Keating continued. ‘No bruising. No lacerations. Can we have photographs of the eyes and lids, please. Note the petechiae.’
Vera had already noted them, had seen them at the crime scene – the pinpoint haemorrhages caused by obstruction of the veins in the neck. The classic sign of strangulation.
‘Not manual strangulation,’ Keating was saying. ‘No finger marks. See the line around the neck. It hasn’t broken the skin, so not wire, unless it was plastic-coated. Fine rope, perhaps.’
And that too was the same as in the Armstrong case.
She watched as he continued his external examination, saw Billy take all the samples – a trace of lipstick left even after her submersion in seawater, fingernail scrapings, a clip of pubic hair – but her mind was buzzing with theories and ideas. What could connect these two very different young people? Keating began his dissection and still her thoughts were racing.
When it was over, she sat with him again in his office. Outside, it was just getting light. Soon the hospital staff on early shift would be arriving. There was more coffee. Chocolate biscuits. She realized she was starving. She couldn’t remember the last time she’d eaten.
‘I don’t think there’s much else I can give you,’ he said. ‘There’s nothing to suggest she was assaulted before she was strangled. She’d been sexually active, but not recently. No pregnancy and she’d never had children.’ He paused. ‘She had all that ahead of her. Such a shame.’
‘She didn’t struggle,’ Vera said. ‘Did she know the murderer?’
‘Not necessarily. He could have surprised her.’
‘It could have been a woman.’
‘Oh yes,’ he said. ‘Physically a woman could have done it.’
But Vera could tell he didn’t really believe in a woman as a killer. He was a chivalrous and old-fashioned man. Women who missed the opportunity of childbirth were to be pitied. I suppose, she thought, that he pities me.
Chapter Thirteen
The press hadn’t yet tracked down Lily Marsh’s parents, or if they had they were showing more than their usual restraint. The young police officer waiting with them said there’d been no phone calls, no visitors apart from the rector from the village church and Mrs Marsh’s sister.

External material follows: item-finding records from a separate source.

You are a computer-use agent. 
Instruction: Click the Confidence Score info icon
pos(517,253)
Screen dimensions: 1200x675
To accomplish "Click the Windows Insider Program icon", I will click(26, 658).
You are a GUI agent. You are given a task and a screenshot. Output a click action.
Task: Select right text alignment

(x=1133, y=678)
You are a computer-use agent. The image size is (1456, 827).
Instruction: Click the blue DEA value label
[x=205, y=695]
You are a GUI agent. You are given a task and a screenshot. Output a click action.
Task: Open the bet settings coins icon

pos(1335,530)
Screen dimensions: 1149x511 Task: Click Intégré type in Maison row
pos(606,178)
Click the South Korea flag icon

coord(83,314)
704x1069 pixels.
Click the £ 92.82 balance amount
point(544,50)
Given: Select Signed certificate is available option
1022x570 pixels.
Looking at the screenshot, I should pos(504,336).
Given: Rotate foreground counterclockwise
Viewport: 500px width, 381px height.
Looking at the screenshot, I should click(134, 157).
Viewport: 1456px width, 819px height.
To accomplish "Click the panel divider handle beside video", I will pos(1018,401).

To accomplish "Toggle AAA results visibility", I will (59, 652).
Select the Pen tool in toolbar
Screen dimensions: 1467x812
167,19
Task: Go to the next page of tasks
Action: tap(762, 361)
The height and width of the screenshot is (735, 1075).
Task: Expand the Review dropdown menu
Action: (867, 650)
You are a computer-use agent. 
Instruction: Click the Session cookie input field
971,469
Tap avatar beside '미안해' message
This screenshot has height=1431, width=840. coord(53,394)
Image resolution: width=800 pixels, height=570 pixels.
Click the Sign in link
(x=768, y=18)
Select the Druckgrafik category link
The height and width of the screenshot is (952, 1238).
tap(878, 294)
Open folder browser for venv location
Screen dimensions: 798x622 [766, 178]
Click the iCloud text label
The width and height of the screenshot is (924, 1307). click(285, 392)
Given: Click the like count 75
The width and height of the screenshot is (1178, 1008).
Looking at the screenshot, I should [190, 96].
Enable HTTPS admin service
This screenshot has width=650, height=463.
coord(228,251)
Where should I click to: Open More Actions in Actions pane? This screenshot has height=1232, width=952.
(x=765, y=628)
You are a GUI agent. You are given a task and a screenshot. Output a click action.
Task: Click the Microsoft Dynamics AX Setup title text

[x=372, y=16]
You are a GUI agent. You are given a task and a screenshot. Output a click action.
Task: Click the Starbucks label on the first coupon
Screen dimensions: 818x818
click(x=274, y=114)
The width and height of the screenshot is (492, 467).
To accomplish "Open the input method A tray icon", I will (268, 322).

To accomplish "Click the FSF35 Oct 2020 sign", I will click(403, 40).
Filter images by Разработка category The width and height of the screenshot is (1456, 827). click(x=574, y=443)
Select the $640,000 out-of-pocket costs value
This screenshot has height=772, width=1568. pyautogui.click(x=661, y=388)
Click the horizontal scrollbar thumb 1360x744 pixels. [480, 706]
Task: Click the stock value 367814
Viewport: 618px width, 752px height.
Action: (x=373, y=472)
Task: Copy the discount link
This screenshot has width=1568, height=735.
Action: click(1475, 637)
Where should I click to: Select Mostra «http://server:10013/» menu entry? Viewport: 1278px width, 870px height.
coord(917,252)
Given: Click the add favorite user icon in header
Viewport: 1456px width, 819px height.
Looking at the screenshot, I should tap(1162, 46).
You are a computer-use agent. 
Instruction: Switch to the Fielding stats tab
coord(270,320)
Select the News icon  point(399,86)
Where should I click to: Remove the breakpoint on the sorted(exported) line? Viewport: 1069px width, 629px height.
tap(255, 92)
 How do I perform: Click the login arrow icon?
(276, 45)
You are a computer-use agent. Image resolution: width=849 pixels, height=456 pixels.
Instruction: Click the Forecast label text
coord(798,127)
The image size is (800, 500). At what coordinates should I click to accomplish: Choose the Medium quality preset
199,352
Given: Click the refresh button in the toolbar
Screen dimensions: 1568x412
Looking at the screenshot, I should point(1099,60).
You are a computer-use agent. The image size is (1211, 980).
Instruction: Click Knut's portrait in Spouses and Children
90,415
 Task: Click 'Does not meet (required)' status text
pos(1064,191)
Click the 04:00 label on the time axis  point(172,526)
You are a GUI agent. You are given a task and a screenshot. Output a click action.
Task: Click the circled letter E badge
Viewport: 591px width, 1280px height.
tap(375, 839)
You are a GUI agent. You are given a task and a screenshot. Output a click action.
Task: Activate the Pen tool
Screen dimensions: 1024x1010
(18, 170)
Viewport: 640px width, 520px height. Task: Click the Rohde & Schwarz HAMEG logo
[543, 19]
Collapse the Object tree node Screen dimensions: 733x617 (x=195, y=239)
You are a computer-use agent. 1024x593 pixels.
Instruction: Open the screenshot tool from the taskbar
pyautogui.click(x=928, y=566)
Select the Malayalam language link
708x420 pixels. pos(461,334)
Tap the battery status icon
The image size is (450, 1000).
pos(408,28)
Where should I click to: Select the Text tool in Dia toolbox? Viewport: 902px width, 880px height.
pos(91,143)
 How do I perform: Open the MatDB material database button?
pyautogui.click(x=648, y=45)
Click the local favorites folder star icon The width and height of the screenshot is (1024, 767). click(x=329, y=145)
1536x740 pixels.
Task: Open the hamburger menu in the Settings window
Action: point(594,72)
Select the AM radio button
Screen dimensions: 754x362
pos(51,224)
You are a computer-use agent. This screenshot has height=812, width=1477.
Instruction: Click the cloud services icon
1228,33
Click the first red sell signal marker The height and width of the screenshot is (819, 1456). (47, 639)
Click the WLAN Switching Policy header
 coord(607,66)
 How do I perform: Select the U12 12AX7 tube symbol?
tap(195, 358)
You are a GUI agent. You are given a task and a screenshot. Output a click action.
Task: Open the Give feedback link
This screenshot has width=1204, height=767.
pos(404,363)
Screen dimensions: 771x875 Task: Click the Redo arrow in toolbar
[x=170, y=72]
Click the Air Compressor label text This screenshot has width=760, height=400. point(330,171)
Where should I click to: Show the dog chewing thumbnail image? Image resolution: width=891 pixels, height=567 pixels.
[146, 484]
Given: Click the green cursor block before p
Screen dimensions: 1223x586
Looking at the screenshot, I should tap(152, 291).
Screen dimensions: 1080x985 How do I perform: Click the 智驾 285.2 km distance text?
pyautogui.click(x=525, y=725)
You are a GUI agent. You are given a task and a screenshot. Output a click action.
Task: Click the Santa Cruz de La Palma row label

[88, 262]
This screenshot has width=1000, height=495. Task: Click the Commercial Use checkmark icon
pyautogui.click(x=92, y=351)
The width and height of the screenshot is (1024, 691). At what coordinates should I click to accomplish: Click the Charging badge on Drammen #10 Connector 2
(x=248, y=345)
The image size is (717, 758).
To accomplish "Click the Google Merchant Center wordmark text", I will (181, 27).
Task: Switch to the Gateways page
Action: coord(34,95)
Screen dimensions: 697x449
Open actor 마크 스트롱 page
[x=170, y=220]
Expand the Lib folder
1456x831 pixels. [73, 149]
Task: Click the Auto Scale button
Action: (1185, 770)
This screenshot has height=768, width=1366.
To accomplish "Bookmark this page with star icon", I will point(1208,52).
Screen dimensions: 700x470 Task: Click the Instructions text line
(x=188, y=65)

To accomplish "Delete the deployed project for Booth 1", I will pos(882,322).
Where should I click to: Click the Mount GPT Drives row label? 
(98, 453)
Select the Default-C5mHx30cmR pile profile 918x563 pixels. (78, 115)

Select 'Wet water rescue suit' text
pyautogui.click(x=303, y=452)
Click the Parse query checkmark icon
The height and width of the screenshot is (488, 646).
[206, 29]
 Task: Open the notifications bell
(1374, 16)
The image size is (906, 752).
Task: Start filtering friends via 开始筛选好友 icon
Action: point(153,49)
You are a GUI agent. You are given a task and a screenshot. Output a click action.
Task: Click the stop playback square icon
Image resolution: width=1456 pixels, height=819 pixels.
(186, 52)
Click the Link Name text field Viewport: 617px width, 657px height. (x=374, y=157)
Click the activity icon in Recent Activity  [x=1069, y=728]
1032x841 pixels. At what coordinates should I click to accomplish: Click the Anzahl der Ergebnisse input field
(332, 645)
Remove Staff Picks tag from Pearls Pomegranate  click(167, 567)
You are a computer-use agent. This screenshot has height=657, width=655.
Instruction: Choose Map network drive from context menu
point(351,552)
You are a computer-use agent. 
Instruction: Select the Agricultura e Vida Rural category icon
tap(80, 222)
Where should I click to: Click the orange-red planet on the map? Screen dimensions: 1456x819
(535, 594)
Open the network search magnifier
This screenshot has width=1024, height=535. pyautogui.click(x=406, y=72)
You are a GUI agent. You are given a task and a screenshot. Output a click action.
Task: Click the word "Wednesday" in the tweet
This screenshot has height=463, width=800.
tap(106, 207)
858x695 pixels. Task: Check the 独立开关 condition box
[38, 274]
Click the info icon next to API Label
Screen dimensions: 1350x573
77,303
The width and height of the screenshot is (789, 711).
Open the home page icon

‘I don’t think it’s sunk in yet,’ he said. ‘The way the mother talks, it’s as if the girl’s just gone away for a while and will turn up any time.’
The couple were more elderly than Vera had expected. Phyllis had been forty-four when Lily was born and her husband five years older. ‘We’d given up, Inspector. It was like a miracle.’
Almost hope for me, then. But Vera knew she’d never have children. And the aching for them had almost passed anyway.
Lily’s parents lived in a neat semi. They’d lived there since they were married. Phyllis explained this as she made them tea. ‘It’s all paid off. We thought it would be something to leave to our daughter. We’ve no other savings.’ For the second time in a week Vera was listening to a bereaved mother talking too much, fending off thoughts and memories with words. When Vera and Joe arrived, the husband, Dennis, was in the small greenhouse in the back garden and they let him escape back there once they’d introduced themselves. Phyllis greeted Joe Ashworth like a friend, but Dennis was finding it harder than his wife to hold himself together. He had a blank, wild look on his face. ‘I’ll come out and chat to you in a bit,’ Vera said, ‘when I’ve had my tea.’
Through the window of the small living room they saw him perched on an upturned box, staring into space.
‘He’s always had trouble with his nerves,’ Phyllis said. Vera thought she caught the hint of accusation in her words. Now, when she most needed support, her husband was falling apart, still making demands on her.
The three of them sat clutching cups and saucers. Phyllis apologized for forgetting the sugar, though none of them took it, and jumped up to fetch it from the kitchen. She was a small, energetic woman, in her late sixties. She wore her hair in a tight white perm. ‘I was always worried that one of us would die before Lily was old enough to be independent,’ she said. ‘It never crossed my mind that she would go first.’ She had to talk about Lily being dead, otherwise she wouldn’t believe it.